We are about to witness a full-scale experiment in radical Republican “Voodoo” economic theory. If one believes that tax cuts for the wealthy somehow trickle down to increased consumer spending, that de-regulation will avoid a repeat of past financial markets meltdowns, that cutting general government spending/employment by billions/millions somehow still puts more people to work by expanding the defense industry, that eliminating minimum wages, benefits, and health care for workers somehow boosts their spending power and the economy, and that raising interest rates by fiat will somehow spur investment spending, than one can be optimistic the current modest economic growth in the US will continue indefinitely. Just like it did in the 1920’s, until … Oh.
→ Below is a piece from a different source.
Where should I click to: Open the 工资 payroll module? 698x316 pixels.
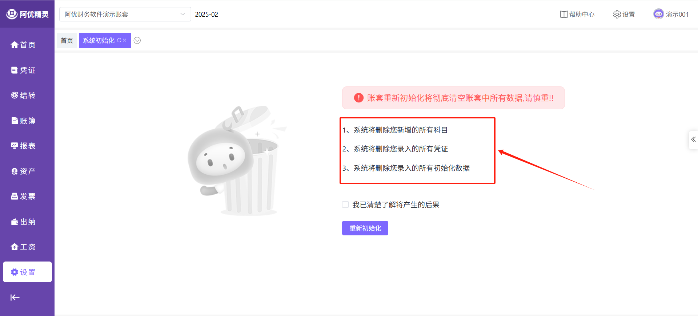tap(24, 247)
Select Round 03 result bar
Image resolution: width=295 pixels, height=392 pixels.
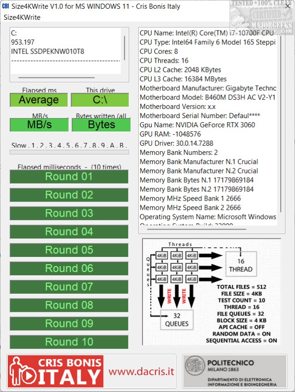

Otherwise though, after one last flurry of stock market-style hype, a definite cooling off of the national economy by 2018 once these new realities begin to take hold would be most likely, and worse is possible. If the Federal Reserve Bank continues to increase interest rates by fiat in 2017, that would by an additional negative factor, but presumably the Fed would reverse course quickly if a downturn looms.

b.    No one knows how long this Bay Area Boom will last

We are about to learn if history repeats itself. If one believes the Bay Area’s “unicorn” tech start-ups can go on indefinitely losing money, like Uber, or just not making any money, like Twitter, without eventual massive downsizing, or can be bought up by industry giants, like Linkedin, without eventually relocating elsewhere, or that a Trump Administration international trade war might not backfire on export-oriented Silicon Valley, or the tech industry is somehow immune to negative national economic conditions, than one can be optimistic the current economic boom in the Bay Area will continue indefinitely. Just like it did in 2001 … Oh.

Otherwise though, 2017 looks likely to be a year of local wait-and-see with Tech Industry expansion in a holding pattern, until the national economy’s prognosis clarifies by 2018. But worse is possible.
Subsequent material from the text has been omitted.